Why the Central government should go all out to expand oil palm cultivation
It will increase domestic supply, lower the edible oil import bill and save foreign exchange
October 13, 2016:
The Indian edible oil sector is the world’s fourth-largest after the US, China and Brazil and accounts for around 9 per cent of the world’s oilseed production.
An irony of this industry is its heavy dependence on imports. Cooking oil imports are all set to touch a record 15 million tonnes (mt) in the current, 2015-16 Oil Year, ending October. Out of the 15 mt, palm oil imports alone account for 9 mt or 60 per cent.
The reason for palm oil occupying the lion’s share of the total consumption is because palm is generally the cheapest commodity vegetable oil and also the cheapest oil to produce and refine globally.
Therefore, focussed palm oil cultivation will undoubtedly play a key role in addressing the domestic shortfall in edible oil consumption and lowering India’s edible oil import bill and saving foreign exchange.
A distinct advantage that palm enjoys is that it is the highest-yielding perennial edible oil crop and needs a fraction of the area used to grow in comparison to other oilseeds. This is indeed potentially attractive in a country like India, where land is increasingly scarce as the population rockets.
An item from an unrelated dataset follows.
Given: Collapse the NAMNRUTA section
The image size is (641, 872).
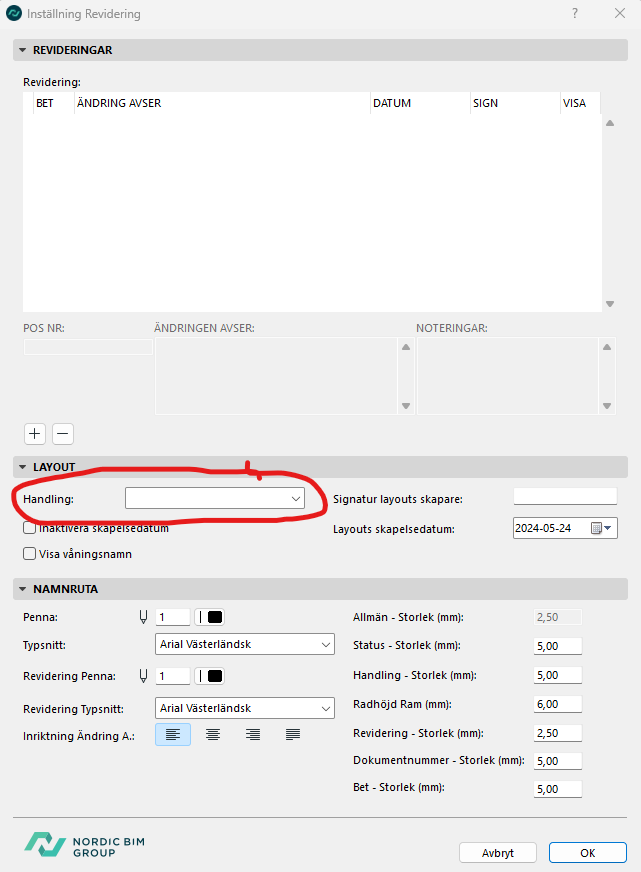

On a per-hectare basis, oil palm trees are 6-10 times more efficient at producing oil than temperate oilseed crops such as rapeseed, soyabean, sunflower or ground nut. For example, while a hectare of land can yield 300-400 kg of groundnut oil, nearly 4 tonnes of palm oil can be produced from a hectare of land.
The case for palm oil
P Rethinam, a plantation crop management specialist, in his detailed report titled ‘Increasing Vegetable Oil Production through Oil Palm Cultivation in India’ observes: “27 million hectares of nine oilseed crops produce about 9 million tonnes of oil per year but 2 million hectares of oil palm could produce 8 million tonnes of crude palm oil, 0.8 million tonnes of palm kernel oil, palm kernel cake, bio mass for bio energy, eco-friendly bio-diesel, etc.” There is a big potential to raise the acreage of palm, which is currently cultivated on about 200,000 hectares. According to OPDPA, India has the potential to expand the acreage to 20 lakh hectares, keeping in view the demand. If this is done, the palm oil industry, which provides employment to 20,000 people, can create two lakh additional jobs.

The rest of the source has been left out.